■ **Provided entries**

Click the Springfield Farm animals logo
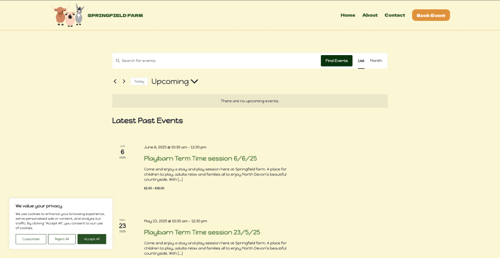500x258 pixels. [69, 15]
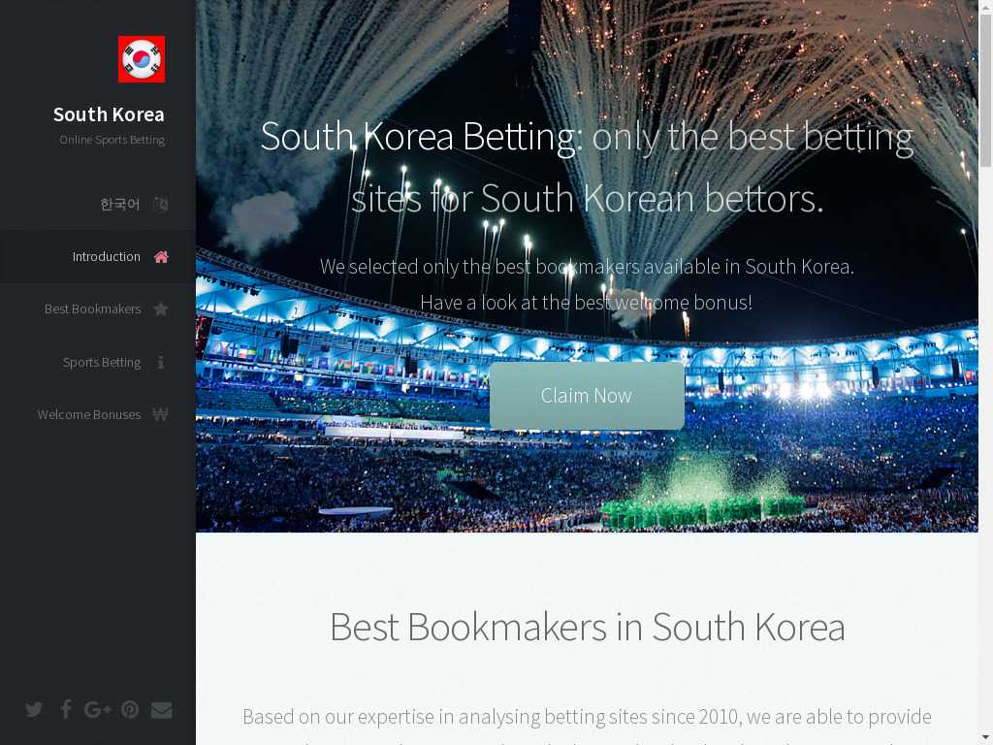Click the page vertical scrollbar thumb

[985, 88]
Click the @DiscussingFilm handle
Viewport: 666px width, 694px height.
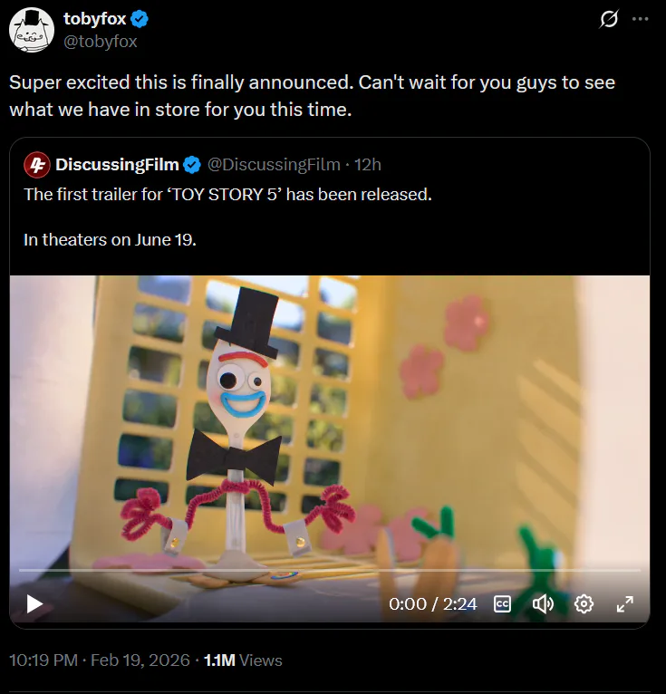274,165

■ **About this exercise**
Reprint the whole listing above exactly, taking out the pictures.

■ **Answer below**
Click the Springfield Farm animals logo
500x258 pixels. [69, 15]
Click the page vertical scrollbar thumb

[985, 88]
Click the @DiscussingFilm handle
Viewport: 666px width, 694px height.
274,165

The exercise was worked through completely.